One of the proudest buildings in Malgudi was the Central Cooperative Land Mortgage Bank, which was built in the year 1914 and named after a famous Registrar of Co-operative Societies, Sir , who had been knighted for his devotion to Cooperation after he had, in fact, lost his voice explaining co-operative principles to peasants in the village at one end and to the officials in charge of the files at the Secretariat end. It was said that he died while serving on a Rural Indebtedness Sub-committee. After his death it was discovered that he had left all his savings for the construction of the bank. He now watched, from within a teak frame suspended on the central landing, all the comings and goings, and he was said to be responsible for occasional poltergeist phenomena, the rattling of paperweights, flying ledgers, and sounds like the brisk opening of folios, the banging of fists on a table, and so on evidenced by successive night watchmen. This could be easily understood, for the ghost of the Registrar had many reasons to feel sad and frustrated. All the principles of cooperation for which he had sacrificed his life were dissolving under his eyes, if he could look beyond the portals of the bank itself, right across the little stretch of lawn under the banyan tree, in whose shade Margayya sat and transacted his business. There was always a semi-circle of peasants sitting round him, and by their attitude and expression one might easily guess that they were suppliants. Margayya, though very much their junior (he was just forty-two), commanded the respect of those who sat before him. He was to them a wizard who enabled them to draw unlimited loans from the co-operative bank. If the purpose of the co-operative movement was the promotion of thrift and the elimination of middlemen, those two were just the objects that were defeated here under the banyan tree: Margayya didn't believe in advocating thrift: his living depended upon helping people to take loans from the bank opposite and from each other.
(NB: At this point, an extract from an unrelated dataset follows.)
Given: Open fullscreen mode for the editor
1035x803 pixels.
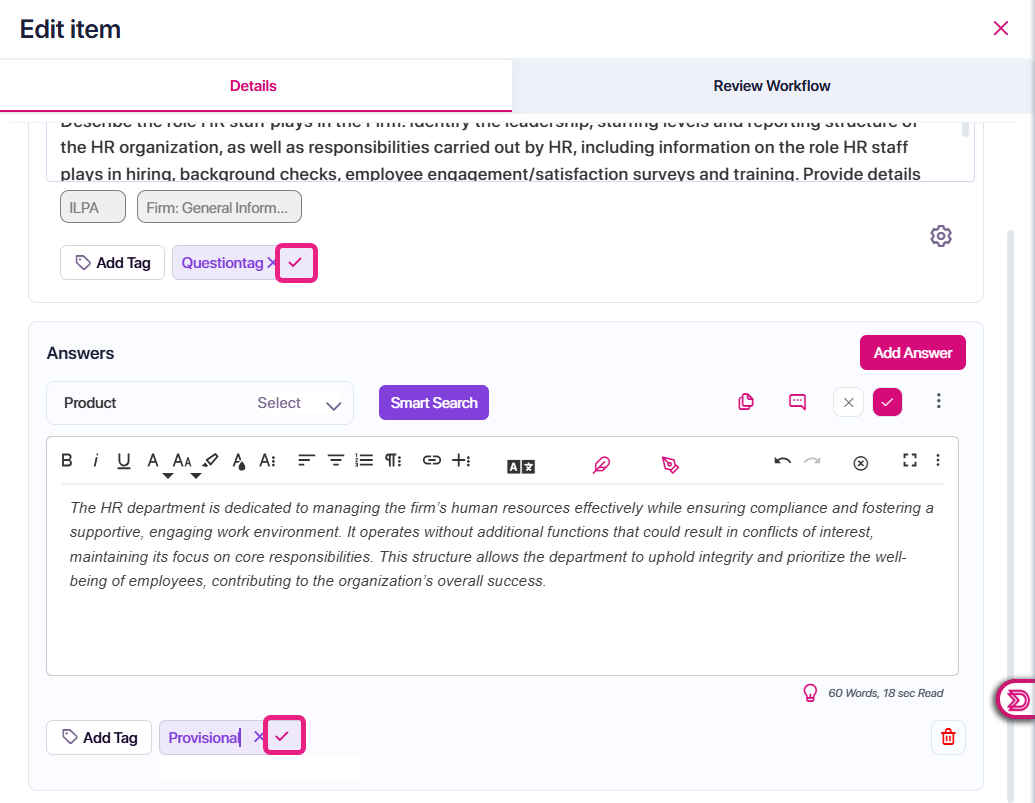Looking at the screenshot, I should [x=910, y=460].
His tin box, a grey, discoloured, knobby affair, which was small enough to be carried under his arm, contained practically his entire equipment: a bottle of ink, a pen and a blotter, a small register whose pages carried an assortment of names and figures, and above all the most important item loan application forms of the co-operative bank. These last named were his greatest asset in life, and half his time was occupied in acquiring them. He had his own agency at work to provide him with these forms. When a customer came, the very first question Margayya asked was, 'Have you secured the application form?'
'No.'
'Then go into that building and bring one try and get one or two spare forms as well.' It was not always possible to secure more than one form, for the clerks there were very strict and perverse. They had no special reason to decline to give as many forms as were required except the impulse to refuse anything that is persistently asked for. All the same, Margayya managed to gather quite a lot of forms and kept them handy. They were taken out for use on special occasions. Sometimes a villager arrived who did not have a form and who could not succeed in acquiring one by asking for it in the bank. On such occasions Margayya charged a fee for the blank form itself, and then another for filling in the relevant details.
The clerks of the bank had their own methods of worrying the villagers. A villager who wanted to know his account had to ask for it at the counter and invariably the accounts clerk snapped back, 'Where is your passbook?' A passbook was a thing the villager could never keep his hand on. If it was not out of sight it was certain to be out of date. This placed the villager fully at the mercy of the clerk, who would say: 'You will have to wait till I get through all the work I have now on hand. I'm not being paid to look after only your business here.' And then the peasant would have to hang about for a day or two before getting an answer to his question, which would only be after placating the clerk with an offering in cash or kind.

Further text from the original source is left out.